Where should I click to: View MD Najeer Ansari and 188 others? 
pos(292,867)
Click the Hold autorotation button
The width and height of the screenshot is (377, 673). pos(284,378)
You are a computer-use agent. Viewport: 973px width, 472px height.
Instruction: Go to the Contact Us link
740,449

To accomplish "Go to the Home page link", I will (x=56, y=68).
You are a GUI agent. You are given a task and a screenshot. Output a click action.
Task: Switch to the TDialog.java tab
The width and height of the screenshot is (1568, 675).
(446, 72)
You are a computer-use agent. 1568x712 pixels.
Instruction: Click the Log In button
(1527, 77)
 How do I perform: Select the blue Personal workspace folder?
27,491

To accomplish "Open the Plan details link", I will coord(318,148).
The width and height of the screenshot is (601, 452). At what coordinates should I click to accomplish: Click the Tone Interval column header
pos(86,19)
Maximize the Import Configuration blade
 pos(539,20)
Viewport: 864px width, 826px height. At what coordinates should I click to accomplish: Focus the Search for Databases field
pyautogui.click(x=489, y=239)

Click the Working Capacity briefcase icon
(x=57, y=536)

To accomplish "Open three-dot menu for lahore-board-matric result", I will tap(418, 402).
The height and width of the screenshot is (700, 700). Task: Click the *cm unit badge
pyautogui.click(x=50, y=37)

→ **Exercise**
Retype all of the entries above word for word, each answer included.

→ **Response for this exercise**
Where should I click to: View MD Najeer Ansari and 188 others? 
pos(292,867)
Click the Hold autorotation button
The width and height of the screenshot is (377, 673). pos(284,378)
You are a computer-use agent. Viewport: 973px width, 472px height.
Instruction: Go to the Contact Us link
740,449

To accomplish "Go to the Home page link", I will (x=56, y=68).
You are a GUI agent. You are given a task and a screenshot. Output a click action.
Task: Switch to the TDialog.java tab
The width and height of the screenshot is (1568, 675).
(446, 72)
You are a computer-use agent. 1568x712 pixels.
Instruction: Click the Log In button
(1527, 77)
 How do I perform: Select the blue Personal workspace folder?
27,491

To accomplish "Open the Plan details link", I will coord(318,148).
The width and height of the screenshot is (601, 452). At what coordinates should I click to accomplish: Click the Tone Interval column header
pos(86,19)
Maximize the Import Configuration blade
 pos(539,20)
Viewport: 864px width, 826px height. At what coordinates should I click to accomplish: Focus the Search for Databases field
pyautogui.click(x=489, y=239)

Click the Working Capacity briefcase icon
(x=57, y=536)

To accomplish "Open three-dot menu for lahore-board-matric result", I will tap(418, 402).
The height and width of the screenshot is (700, 700). Task: Click the *cm unit badge
pyautogui.click(x=50, y=37)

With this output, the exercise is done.